(The exercise) Copy the material from the line containing "SDF (93, 795)" through the end, swapping "Saxophone" for "Clarinette" and leaving everything else as it is.

(Provided material)
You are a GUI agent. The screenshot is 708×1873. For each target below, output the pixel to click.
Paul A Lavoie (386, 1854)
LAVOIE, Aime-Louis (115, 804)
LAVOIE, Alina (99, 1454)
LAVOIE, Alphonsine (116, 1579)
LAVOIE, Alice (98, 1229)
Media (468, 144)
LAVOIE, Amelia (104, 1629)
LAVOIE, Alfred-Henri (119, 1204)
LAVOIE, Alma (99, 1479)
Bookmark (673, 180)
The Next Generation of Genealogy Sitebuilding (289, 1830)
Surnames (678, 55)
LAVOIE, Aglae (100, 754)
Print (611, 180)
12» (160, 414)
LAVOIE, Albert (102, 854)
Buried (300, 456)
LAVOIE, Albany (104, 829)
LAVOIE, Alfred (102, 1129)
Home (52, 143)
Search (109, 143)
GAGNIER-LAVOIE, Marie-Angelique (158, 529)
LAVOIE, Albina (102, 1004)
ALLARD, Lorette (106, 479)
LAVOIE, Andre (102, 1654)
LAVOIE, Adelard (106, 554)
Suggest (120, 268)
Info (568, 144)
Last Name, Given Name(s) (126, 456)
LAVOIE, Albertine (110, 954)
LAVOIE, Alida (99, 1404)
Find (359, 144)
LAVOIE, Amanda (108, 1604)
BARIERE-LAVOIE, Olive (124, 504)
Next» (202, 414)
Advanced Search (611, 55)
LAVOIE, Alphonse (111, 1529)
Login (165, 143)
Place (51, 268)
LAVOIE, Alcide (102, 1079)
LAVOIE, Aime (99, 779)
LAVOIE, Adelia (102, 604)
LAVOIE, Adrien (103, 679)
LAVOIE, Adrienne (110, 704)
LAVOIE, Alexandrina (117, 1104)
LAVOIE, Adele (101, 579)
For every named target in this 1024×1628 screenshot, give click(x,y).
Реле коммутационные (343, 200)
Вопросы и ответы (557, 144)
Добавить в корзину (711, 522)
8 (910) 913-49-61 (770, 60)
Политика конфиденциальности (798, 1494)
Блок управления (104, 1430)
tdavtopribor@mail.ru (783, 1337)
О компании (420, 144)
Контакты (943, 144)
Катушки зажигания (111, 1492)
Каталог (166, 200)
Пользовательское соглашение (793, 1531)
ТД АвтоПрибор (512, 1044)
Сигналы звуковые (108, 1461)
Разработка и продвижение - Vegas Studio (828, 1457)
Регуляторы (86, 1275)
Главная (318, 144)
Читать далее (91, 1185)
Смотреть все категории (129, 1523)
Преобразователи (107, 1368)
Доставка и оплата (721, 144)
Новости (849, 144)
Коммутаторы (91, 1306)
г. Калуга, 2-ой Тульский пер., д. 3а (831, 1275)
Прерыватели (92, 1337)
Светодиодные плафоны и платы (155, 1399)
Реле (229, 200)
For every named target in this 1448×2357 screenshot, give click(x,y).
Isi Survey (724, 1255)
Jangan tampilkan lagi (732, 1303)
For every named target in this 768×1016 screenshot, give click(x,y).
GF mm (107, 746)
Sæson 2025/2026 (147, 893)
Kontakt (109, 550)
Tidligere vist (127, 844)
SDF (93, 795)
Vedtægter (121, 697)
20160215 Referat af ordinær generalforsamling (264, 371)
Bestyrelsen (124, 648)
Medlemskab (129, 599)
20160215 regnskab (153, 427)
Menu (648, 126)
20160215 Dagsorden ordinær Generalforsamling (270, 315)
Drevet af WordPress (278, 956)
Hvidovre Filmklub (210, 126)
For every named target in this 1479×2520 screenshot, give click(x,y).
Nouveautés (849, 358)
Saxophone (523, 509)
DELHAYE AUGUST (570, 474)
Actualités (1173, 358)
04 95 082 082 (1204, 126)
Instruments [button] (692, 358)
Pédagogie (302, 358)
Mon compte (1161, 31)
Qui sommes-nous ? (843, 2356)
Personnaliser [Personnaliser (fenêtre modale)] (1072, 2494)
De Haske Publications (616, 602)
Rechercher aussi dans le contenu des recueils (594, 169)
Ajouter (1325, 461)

(Task result)
SDF (93, 795)
Vedtægter (121, 697)
20160215 Referat af ordinær generalforsamling (264, 371)
Bestyrelsen (124, 648)
Medlemskab (129, 599)
20160215 regnskab (153, 427)
Menu (648, 126)
20160215 Dagsorden ordinær Generalforsamling (270, 315)
Drevet af WordPress (278, 956)
Hvidovre Filmklub (210, 126)
For every named target in this 1479×2520 screenshot, give click(x,y).
Nouveautés (849, 358)
Clarinette (523, 509)
DELHAYE AUGUST (570, 474)
Actualités (1173, 358)
04 95 082 082 (1204, 126)
Instruments [button] (692, 358)
Pédagogie (302, 358)
Mon compte (1161, 31)
Qui sommes-nous ? (843, 2356)
Personnaliser [Personnaliser (fenêtre modale)] (1072, 2494)
De Haske Publications (616, 602)
Rechercher aussi dans le contenu des recueils (594, 169)
Ajouter (1325, 461)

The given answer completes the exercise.